┏━━
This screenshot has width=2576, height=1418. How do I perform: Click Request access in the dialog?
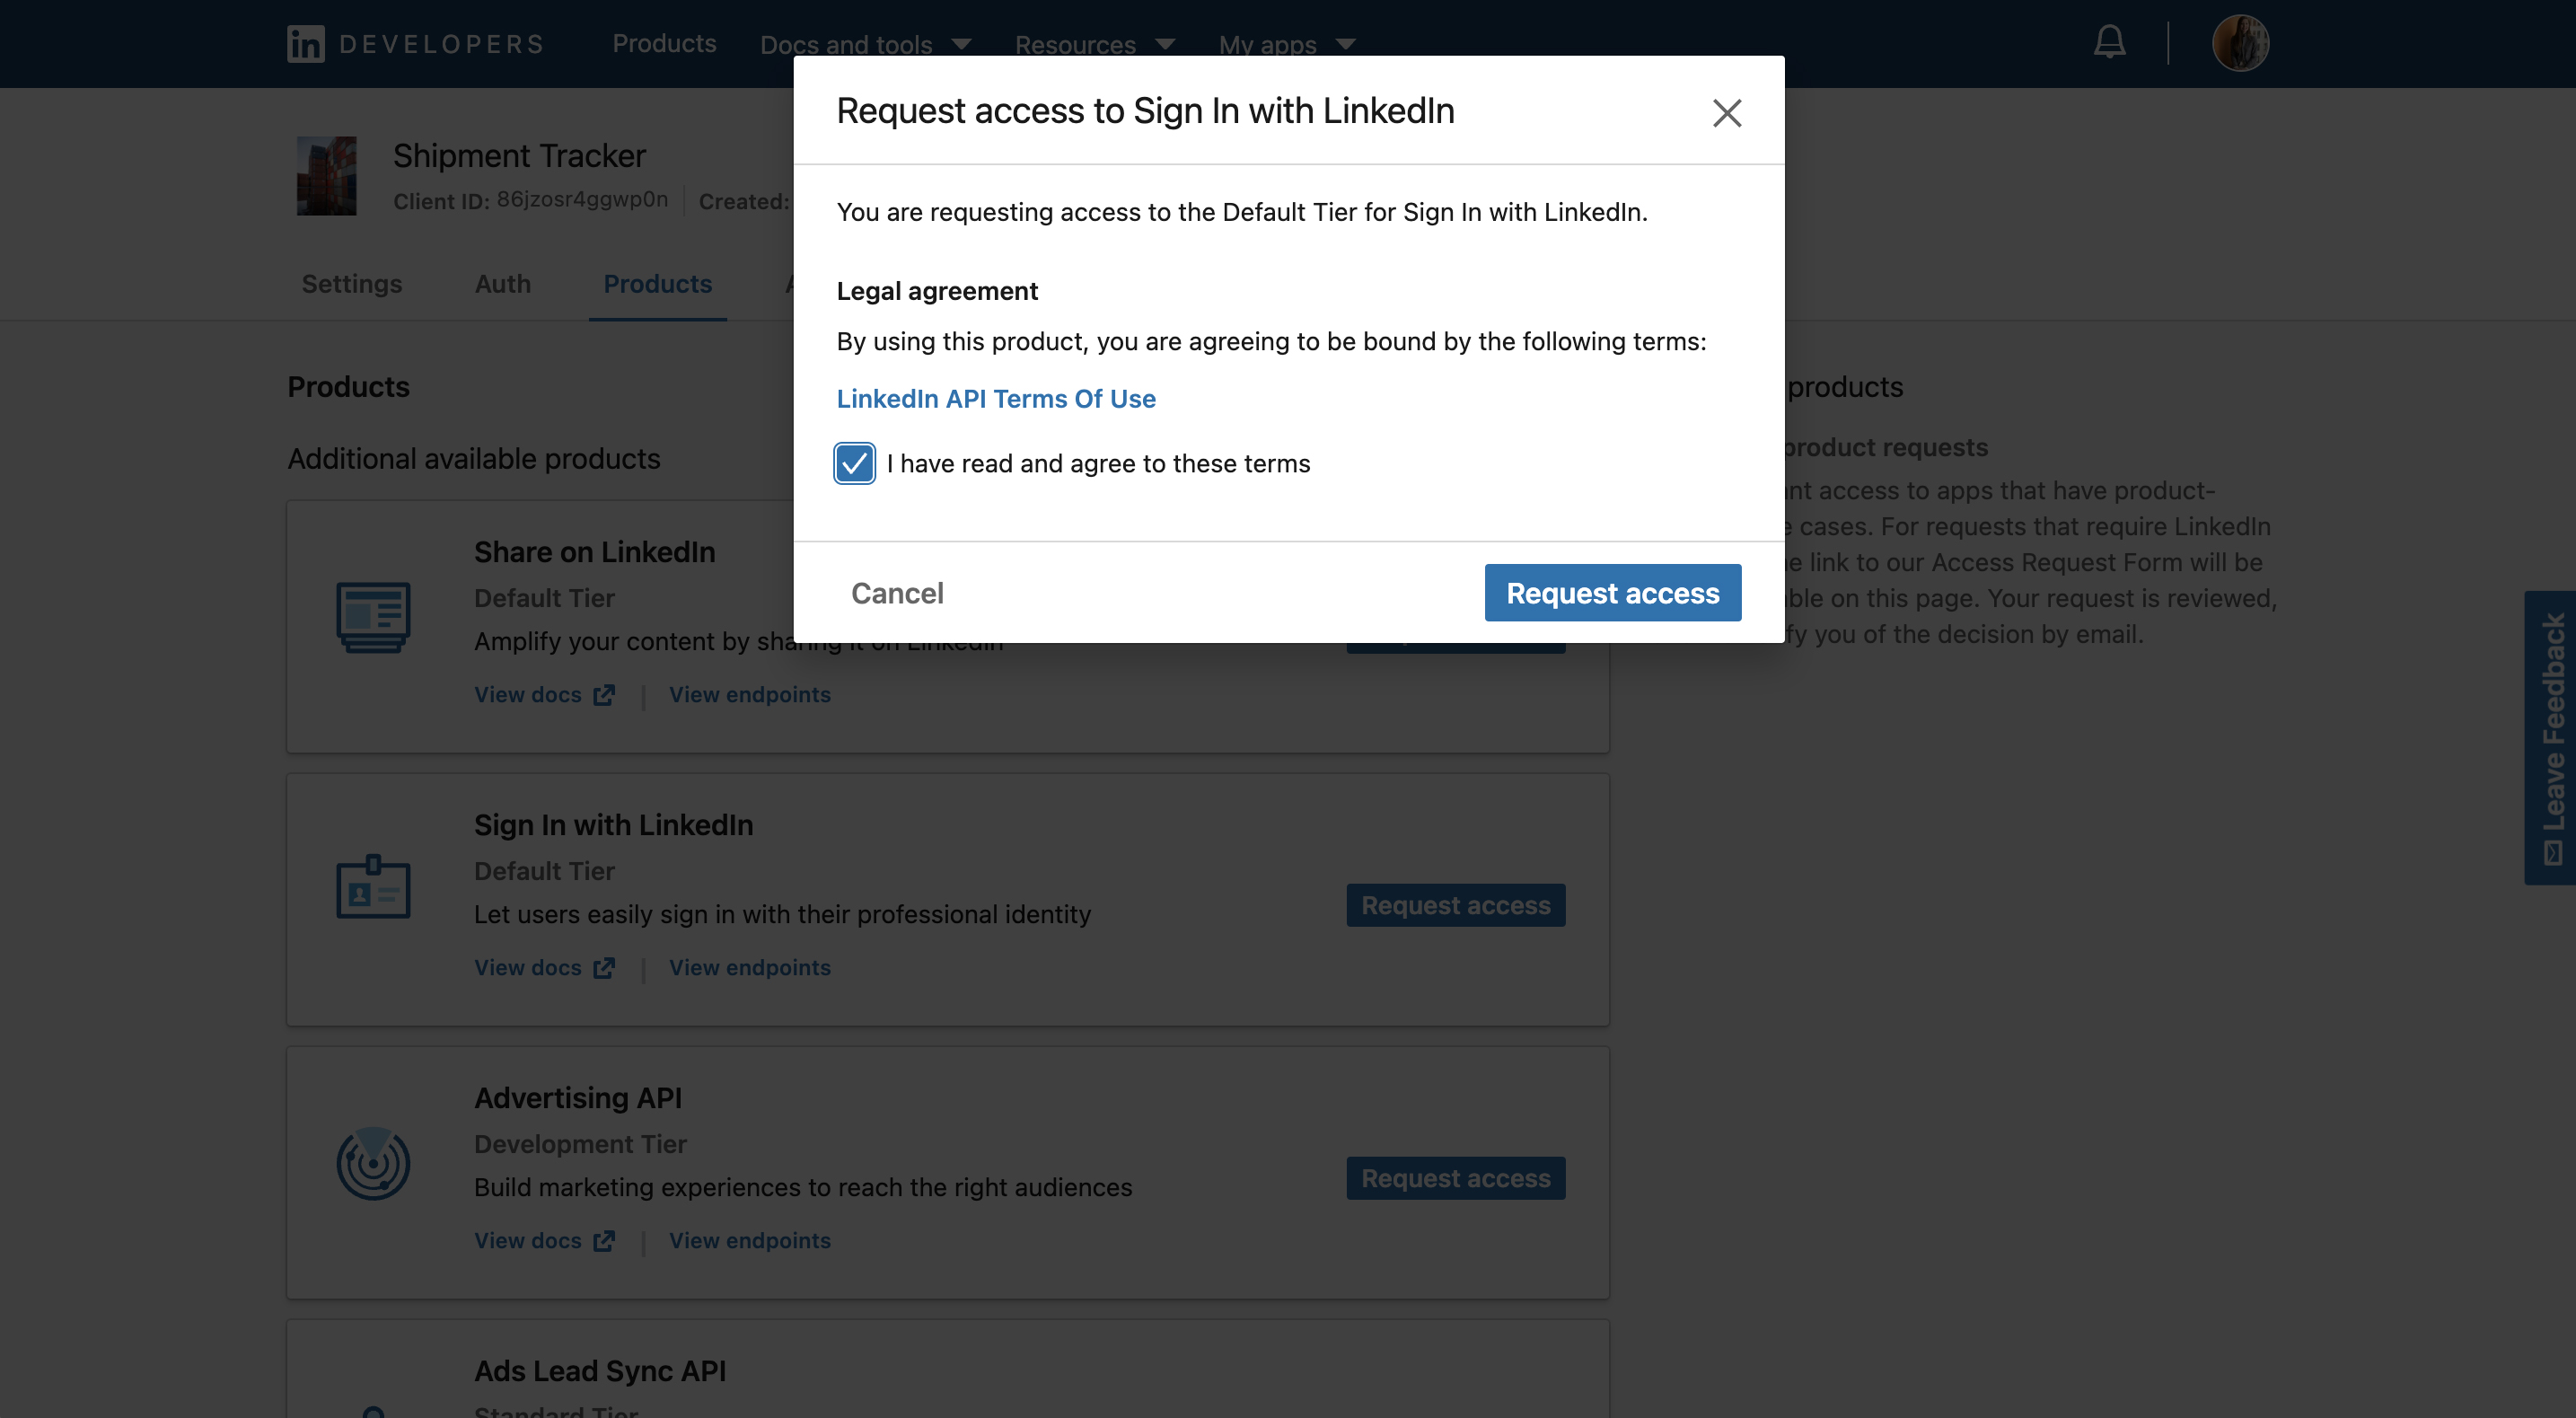[1611, 592]
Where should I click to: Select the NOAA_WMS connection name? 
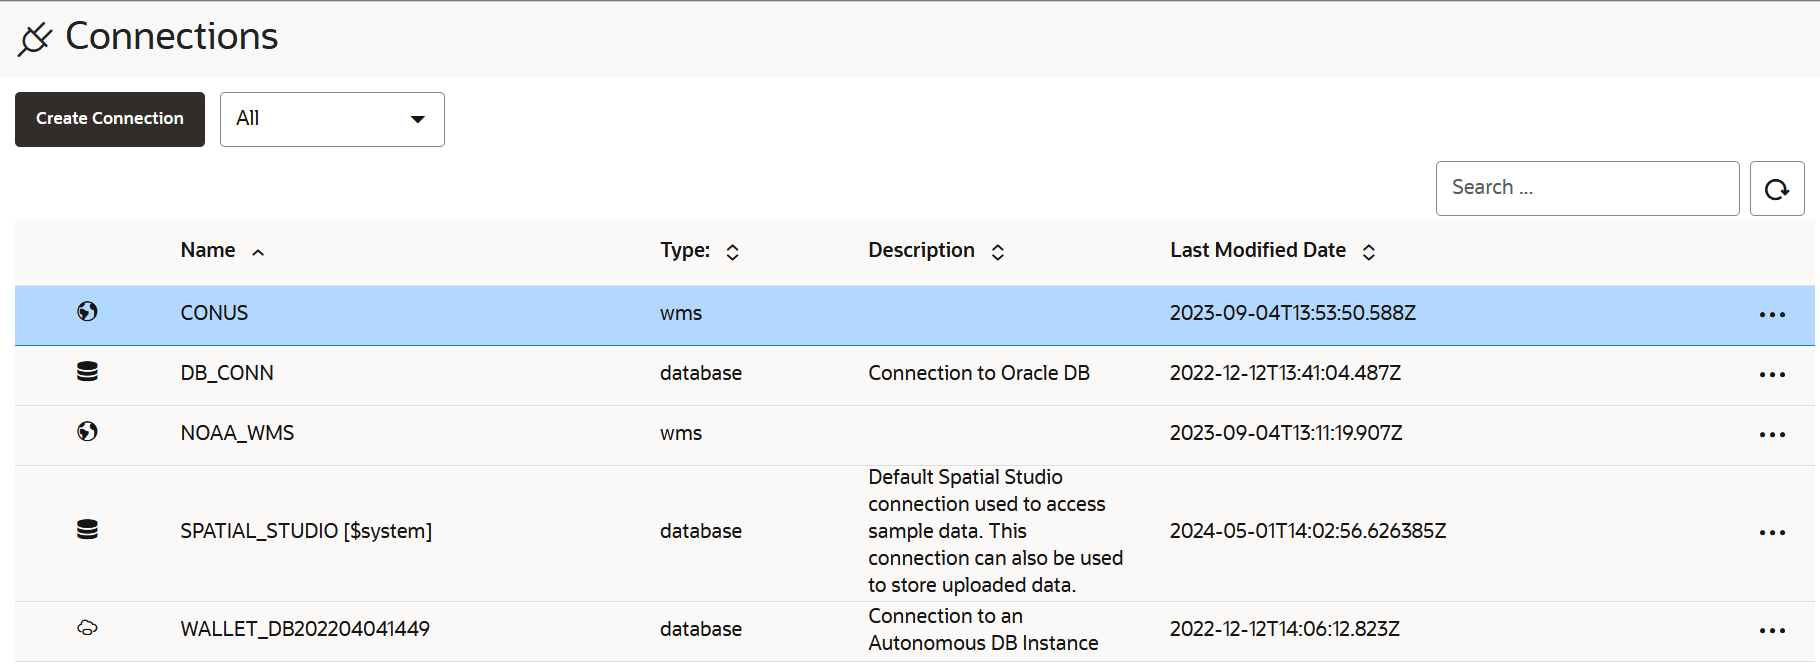237,433
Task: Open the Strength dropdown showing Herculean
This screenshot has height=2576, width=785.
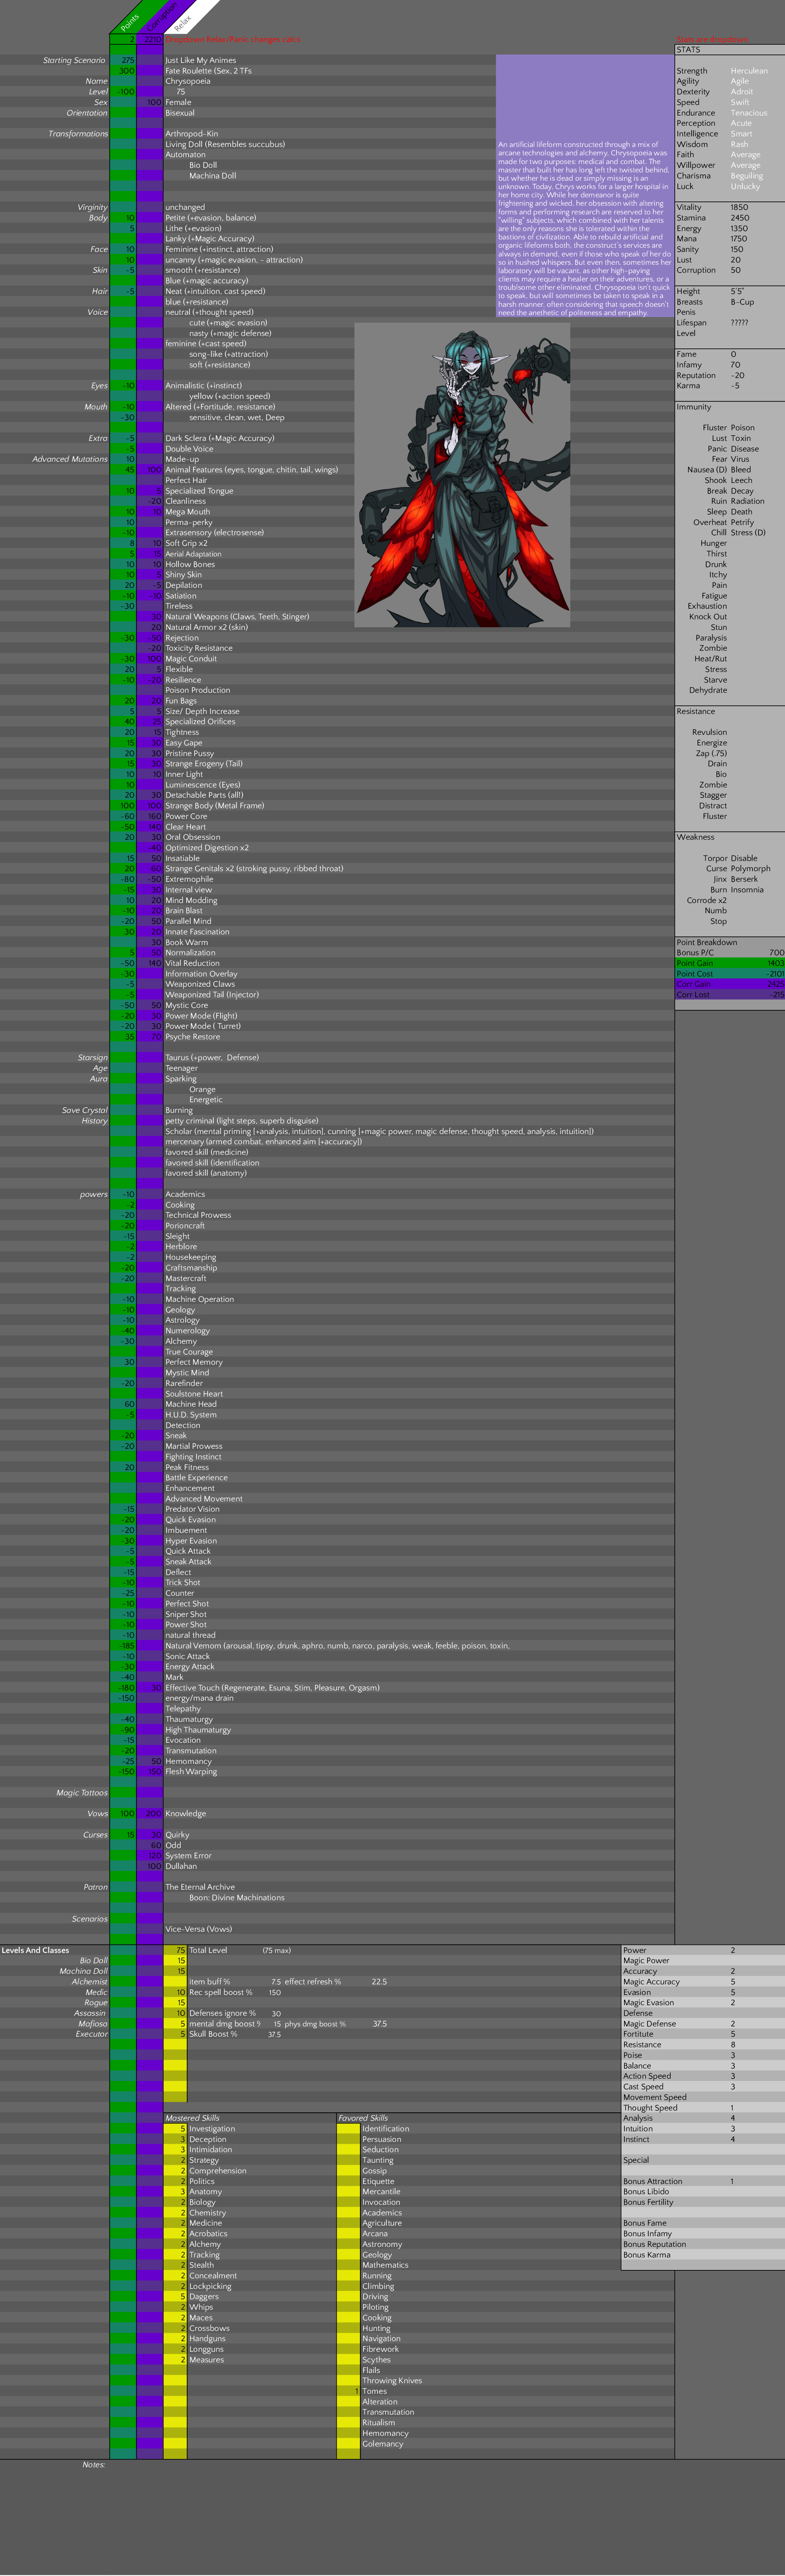Action: pyautogui.click(x=749, y=71)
┗━━
**Written request**: Quote every line of the listing above that contains the word "height", where case counts.

**Expected answer**:
This screenshot has width=2576, height=1418. How do I perform: Click Request access in the dialog?
This screenshot has height=2576, width=785.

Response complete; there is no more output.